Ante esta clase de temores hemos visto como se ha llegado a desarrollar una especie de pacto con la muerte, en el cual los médicos desempeñan muchas veces un rol activo para ponerle fin a la vida de un paciente, aún a veces, sin el consentimiento del mismo, con miras a disminuir la carga de ansiedad generada por ideas como estas, esta práctica, conocida por nosotros por el nombre de Eutanasia, es hoy en día motivo de discusión no sólo desde el área de la Salud, sino desde estamentos como la Política o el Clero y en general, cualquier manifestación del poder que se sienta aludida.
Pero a pesar de todos los imaginarios que se generen, lo implacable de la muerte sigue siendo suavizado por lo sublime de la vida, la muerte continúa siendo silenciada en el discurso y aún hoy en día vemos como puede ser tratada más por la Filosofía, la Religión y el Arte, que por otras estancias como la Psicología o la Medicina. Este comportamiento de algún modo "normal" para nuestra cultura occidental, es permeado por el paradigma de lo inmortal o imperecedero, paradigma alimentado por una sociedad de consumo, sociedad alienada donde impera la idea de una eterna juventud que bloquea la aceptación del paso del tiempo, que para este caso, equivale a decir la negación de la vida misma.
Estamos irremediablemente sesgados por una sociedad alienante que impone cánones cada vez más exigentes a veces tan altos, que la persona no tiene y no desarrolla una capacidad de asimilarlos. Asistimos a un bombardeo permanente de imágenes acompañadas de palabras comando, instándonos a transformar el cuerpo en objeto de un culto que raya en lo obsesivo. Ser bellos, exitosos y siempre jóvenes es casi el mandato de nuestra vida cotidiana, es aquí donde no se permiten las palabras, deterioro, vejez o enfermedad. El ideal de perfección estética ha desplazado drásticamente a otros valores. Todo esto tiene su lógica, los adelantos de la ciencia y la tecnología posibilitan el aumento de la esperanza de vida, por lo tanto, aplazan o por lo menos nos distraen del dolor del momento de la muerte.

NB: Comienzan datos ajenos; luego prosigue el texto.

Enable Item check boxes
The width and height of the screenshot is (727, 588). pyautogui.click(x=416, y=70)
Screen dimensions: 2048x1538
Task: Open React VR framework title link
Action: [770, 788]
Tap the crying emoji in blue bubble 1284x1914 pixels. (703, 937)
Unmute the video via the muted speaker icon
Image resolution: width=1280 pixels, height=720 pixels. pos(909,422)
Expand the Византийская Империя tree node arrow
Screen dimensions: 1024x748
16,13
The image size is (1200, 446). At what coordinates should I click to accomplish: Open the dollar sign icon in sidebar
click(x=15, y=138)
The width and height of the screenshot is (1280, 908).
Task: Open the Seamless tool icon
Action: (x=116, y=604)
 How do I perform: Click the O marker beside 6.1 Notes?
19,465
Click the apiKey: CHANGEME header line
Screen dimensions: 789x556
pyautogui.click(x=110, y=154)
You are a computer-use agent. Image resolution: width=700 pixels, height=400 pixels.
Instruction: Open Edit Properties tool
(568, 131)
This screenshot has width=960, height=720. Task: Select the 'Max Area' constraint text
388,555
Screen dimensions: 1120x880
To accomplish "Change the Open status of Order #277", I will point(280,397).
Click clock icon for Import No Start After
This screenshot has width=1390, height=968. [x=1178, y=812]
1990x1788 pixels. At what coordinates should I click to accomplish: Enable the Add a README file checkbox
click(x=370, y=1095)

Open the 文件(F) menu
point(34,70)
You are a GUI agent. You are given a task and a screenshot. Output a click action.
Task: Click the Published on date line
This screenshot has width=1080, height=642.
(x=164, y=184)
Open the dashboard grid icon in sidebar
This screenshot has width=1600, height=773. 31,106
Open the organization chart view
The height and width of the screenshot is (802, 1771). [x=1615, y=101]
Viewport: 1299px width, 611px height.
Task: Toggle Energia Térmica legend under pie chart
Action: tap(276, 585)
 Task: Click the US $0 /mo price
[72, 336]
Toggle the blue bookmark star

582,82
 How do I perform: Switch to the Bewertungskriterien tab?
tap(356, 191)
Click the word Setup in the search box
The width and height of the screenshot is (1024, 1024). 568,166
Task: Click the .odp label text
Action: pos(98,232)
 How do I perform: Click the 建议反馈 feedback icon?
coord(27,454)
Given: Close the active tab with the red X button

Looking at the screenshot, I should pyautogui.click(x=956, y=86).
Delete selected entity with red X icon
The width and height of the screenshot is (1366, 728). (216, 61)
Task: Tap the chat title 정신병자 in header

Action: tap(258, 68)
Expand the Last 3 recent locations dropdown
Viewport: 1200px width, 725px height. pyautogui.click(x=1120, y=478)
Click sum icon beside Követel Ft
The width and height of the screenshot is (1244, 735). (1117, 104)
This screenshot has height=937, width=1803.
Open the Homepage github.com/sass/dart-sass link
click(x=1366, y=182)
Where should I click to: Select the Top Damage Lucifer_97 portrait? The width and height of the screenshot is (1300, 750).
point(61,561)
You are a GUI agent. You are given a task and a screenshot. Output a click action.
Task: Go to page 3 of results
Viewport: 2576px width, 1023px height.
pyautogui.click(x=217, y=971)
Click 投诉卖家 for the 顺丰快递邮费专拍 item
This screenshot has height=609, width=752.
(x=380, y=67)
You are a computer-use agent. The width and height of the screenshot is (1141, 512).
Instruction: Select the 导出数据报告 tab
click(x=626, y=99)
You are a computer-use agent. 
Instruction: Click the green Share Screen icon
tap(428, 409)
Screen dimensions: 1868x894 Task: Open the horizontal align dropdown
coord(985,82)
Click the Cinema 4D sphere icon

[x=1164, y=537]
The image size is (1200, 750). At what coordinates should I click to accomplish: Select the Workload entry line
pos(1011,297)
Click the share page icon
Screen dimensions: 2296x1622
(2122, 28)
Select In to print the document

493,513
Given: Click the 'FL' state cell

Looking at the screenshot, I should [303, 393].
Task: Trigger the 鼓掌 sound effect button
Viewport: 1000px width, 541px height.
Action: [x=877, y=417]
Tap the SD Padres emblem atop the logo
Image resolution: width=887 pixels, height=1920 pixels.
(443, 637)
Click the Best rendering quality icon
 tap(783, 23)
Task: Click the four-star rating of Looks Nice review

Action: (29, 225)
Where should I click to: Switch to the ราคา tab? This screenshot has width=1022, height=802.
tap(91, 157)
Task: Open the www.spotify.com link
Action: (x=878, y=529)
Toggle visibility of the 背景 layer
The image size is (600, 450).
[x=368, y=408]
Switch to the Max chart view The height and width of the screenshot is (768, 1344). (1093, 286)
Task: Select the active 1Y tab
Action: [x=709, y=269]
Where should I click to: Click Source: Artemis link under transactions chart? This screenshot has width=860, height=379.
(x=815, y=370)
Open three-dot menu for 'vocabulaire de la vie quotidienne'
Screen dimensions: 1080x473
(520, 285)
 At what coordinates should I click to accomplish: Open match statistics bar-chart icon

Sin embargo, por mucho que se intente aplazar este momento, la muerte nos llegará en algún momento, por lo que considero que al igual que en algunas culturas antiguas como la Egipcia, la Griega, Los Celtas o algunas Precolombinas, la muerte debe ser integrada al ciclo de la vida como un hecho natural, lo que no implica despojarse tajantemente de los miedos e interrogantes que el hombre ha procurado responderse desde sus inicios.
Por el contrario, tenerlos presentes en nuestra cotidianidad, tal vez regresar algunos siglos atrás cuando la muerte amaestrada estaba en boga; aprender a ver el cuerpo como un aliado, entender que enfermedad, dolor y deterioro hacen parte de la vida misma, no enfrentarlos con temor y por el contrario, asumirlos con altura, aceptar con la frente en alto que los años pasan y a veces pasan sobre nosotros, aprender a despedirnos y a no aferrarnos a la materialidad de la vida sino disfrutar plenamente el breve momento en que la tenemos y colmarla de sentido para hacerla VIDA de manera verdadera.
En honor a mi Abuelo Pedro y mi sobrina Sara, que me enseñaron a paladear el agridulce sabor de la muerte y me advirtieron de la vida-muerta que llevaba hasta esos días.